On a cool mid-August morning, the fields in Delta Junction showed signs the growing season was coming to a close.

“I spend a lot of time just biting grain this time of year,” said farmer Bryce Wrigley. “It's one of those things you can't help yourself. You take a grain off, bite it just to see how close you're getting.”

He’s savoring the last few days of summer before harvest time. His family has been growing barley for animal feed for 30 years; now they grow it for people, too.

Wrigley wanted to put the grains to good use and started the Alaska Flour Company to provide food security.

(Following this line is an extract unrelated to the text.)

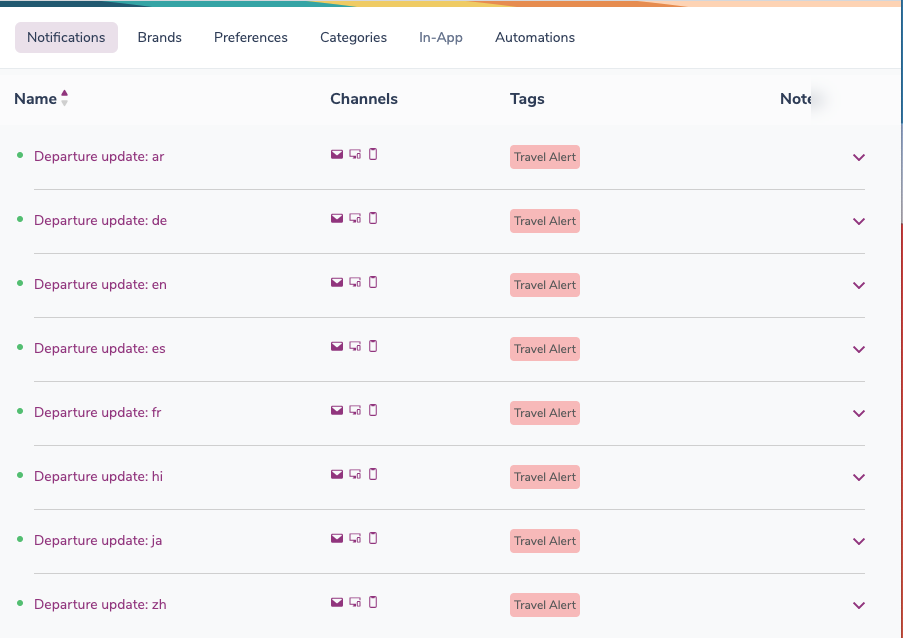This screenshot has height=638, width=903.
Task: Open the Automations tab
Action: point(535,37)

“We wanted to do something if there was an emergency then Alaskans would, for a period of time, still have access to flour and cereal and those products until transportation could be reestablished,” he explained.

With the long, sunny days of the interior, Wrigley said “grain crops are kind of a natural fit.”

The sunshine hull-less barley variety he uses was created by the University of Alaska Fairbanks.


At the Mat-Su Experiment Farm outside Palmer, researchers are growing 19 varieties of barley, oats and wheat.

UAF research associate Bob Van Veldhuizen said wheat is especially temperamental.

“If it hits 40 degrees after it emerges then it no longer wants to make a head and you get a big field of grass,” Van Veldhuizen said.

He said they’re constantly figuring out how to grow grains better in Alaska. That’s been a mission since the first experiment station was set up in 1898.

Researcher Bob Van Veldhuizen looks through the test field of grains at the Mat-Su Experiment Farm.

“What we’re trying to do is come up with something that will withstand colder temperatures as well as reach an earlier maturity,” he said.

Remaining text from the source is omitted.